Despite the strict surveillance as evidenced by the records suggest, the Indian employees escaped the strict regulations that BIA exercised over them. Most of the time, the young Indian women would decline to be pushed to do some of their allocated duties and most of the time would also decline efforts to either "uplift" or "civilize" them in any way. Through the small actions that they would do every day, the women affirmed not only their agendas but their independence too. For instance, women such as Opal were able to crumb the cover-up of the colonial order and grading. In the end, the little efforts that each of the women put to prove their displeasure would make them achieve their desire which was to resist the assimilation policy.
In addition to that, a majority of the young Indian women disregarded the stringent sexual codes of the Victorian-era. Apart from that, they managed to place aside most of the gender customs and rules that BIA was advocating for in their boarding learning facilities. The young women were not for the colonization and the assimilation policy that saw their land occupied and now was seeking to have them abandon their culture and embrace the whites' culture. Therefore, as a way of protesting the young Indian women upheld the norms of their native communities. They maintained the norms concerning both sexuality and gender and at the same time embraced some of the gender susceptibilities of the urban areas too. This was a clear sign of the failure of the assimilation policy and the by extension failure of the state.

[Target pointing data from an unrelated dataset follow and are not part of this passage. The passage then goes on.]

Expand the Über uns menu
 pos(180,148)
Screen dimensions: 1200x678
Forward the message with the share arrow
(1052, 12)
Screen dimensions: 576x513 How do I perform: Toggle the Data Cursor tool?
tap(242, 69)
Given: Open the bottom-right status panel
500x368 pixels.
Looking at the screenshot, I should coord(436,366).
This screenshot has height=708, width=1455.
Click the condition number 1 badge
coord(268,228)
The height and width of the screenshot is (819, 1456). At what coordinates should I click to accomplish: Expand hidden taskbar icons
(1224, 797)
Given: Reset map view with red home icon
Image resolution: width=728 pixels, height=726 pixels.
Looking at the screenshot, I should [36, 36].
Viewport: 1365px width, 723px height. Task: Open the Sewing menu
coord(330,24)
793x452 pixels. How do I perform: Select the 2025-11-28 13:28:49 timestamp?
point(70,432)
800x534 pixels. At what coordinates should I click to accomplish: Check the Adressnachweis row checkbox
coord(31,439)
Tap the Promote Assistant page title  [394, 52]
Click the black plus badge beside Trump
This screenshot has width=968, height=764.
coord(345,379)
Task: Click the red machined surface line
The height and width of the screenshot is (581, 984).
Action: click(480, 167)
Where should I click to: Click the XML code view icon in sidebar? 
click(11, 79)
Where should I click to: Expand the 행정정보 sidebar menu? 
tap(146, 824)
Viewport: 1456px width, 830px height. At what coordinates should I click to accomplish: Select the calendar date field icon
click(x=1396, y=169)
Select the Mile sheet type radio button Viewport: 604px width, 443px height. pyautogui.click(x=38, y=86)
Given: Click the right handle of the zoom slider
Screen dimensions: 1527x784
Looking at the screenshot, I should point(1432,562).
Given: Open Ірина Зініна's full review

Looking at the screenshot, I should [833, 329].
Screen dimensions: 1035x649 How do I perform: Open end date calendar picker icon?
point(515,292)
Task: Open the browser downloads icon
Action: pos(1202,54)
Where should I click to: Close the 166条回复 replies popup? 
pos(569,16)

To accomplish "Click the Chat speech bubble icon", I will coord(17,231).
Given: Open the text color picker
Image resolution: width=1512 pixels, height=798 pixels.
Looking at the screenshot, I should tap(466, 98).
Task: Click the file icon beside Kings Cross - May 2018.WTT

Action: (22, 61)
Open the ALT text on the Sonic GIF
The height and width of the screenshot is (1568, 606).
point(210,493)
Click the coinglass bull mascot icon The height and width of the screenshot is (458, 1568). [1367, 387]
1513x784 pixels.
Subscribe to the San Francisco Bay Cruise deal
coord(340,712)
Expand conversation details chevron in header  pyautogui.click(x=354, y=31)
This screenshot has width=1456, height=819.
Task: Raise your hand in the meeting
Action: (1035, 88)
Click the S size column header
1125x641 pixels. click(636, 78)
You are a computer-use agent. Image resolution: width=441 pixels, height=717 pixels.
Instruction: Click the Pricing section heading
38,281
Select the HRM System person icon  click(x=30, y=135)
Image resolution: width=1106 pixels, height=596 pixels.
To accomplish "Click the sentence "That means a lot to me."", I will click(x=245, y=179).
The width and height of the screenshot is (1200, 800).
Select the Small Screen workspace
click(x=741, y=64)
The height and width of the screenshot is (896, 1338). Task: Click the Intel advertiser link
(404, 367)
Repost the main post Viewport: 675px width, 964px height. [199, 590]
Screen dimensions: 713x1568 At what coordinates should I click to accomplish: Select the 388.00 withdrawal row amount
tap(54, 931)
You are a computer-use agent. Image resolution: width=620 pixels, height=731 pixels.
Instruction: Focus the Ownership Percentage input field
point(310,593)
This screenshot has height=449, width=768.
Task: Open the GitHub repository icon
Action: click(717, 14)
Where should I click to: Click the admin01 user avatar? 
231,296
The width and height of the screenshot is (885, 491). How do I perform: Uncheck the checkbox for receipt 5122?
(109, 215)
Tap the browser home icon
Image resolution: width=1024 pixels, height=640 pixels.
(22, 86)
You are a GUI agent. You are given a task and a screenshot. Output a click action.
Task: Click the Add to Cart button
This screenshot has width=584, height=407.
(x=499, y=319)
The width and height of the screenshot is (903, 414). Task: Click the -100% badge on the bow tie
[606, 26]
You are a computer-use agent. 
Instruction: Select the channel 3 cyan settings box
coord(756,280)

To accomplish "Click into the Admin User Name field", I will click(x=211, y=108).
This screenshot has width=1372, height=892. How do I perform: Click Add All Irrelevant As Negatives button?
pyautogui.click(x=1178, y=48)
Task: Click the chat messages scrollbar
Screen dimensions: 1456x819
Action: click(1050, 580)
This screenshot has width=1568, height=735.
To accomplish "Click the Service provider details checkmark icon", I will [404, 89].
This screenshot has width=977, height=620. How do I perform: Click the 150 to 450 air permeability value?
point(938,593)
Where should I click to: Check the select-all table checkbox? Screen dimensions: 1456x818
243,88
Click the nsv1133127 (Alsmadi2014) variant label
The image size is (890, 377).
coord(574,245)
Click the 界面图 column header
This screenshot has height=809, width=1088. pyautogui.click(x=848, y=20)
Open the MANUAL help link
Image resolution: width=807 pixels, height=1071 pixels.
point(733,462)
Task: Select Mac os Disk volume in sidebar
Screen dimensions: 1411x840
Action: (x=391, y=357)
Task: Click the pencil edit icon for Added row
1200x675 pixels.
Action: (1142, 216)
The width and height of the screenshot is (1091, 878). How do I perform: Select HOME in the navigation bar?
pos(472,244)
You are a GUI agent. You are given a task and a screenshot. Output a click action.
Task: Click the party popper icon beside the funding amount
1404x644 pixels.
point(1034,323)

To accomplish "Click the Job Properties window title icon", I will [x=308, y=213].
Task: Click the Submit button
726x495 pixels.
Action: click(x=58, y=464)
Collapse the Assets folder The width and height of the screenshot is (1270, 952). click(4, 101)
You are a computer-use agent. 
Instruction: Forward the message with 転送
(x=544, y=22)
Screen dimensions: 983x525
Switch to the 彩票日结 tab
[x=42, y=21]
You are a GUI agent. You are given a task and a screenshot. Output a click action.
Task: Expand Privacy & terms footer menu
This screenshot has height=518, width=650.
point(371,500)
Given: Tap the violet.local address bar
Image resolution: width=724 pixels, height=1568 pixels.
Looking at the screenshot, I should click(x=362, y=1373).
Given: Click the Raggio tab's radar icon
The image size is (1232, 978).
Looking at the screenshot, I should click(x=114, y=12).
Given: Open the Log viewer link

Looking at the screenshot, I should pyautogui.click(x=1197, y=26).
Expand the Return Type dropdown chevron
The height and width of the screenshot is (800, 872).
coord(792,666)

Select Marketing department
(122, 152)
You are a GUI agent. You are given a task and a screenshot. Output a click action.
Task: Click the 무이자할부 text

In the end, the government did not succeed in its goal to assimilate the young Indian women. The state wanted to delineate them from their native communities then use them as domestic servants who would later work for the white employers and build the whites' economy. Most of the time the women would find themselves in conflict with their employers, and whenever that happened, they would turn to the matron who was an agent of the state. The outing matron would then step in and mediate in the conflicts. As a sign of even more failure in the state's mission is the fact that most of the young Indian women seemingly did the domestic service for only a brief duration. They looked at it as something that made up part of makeshift of the economic plans that they had and just as an adventure for their youth. Later, they would get back to their reservations.
Even though the state failed in its goal to assimilate the young Indian women, it did not fail in entirety. It still managed to hold some level of control over the young women. The state affirmed authority and power over the babies that the women had while they were serving the white employers. Therefore, just like in the more apparent rows over both land and labor among the colonial masters and the native Californians the domestic frontier too showed that it is a spot for the constant tensions as well as both uncertainty and persistent negotiation.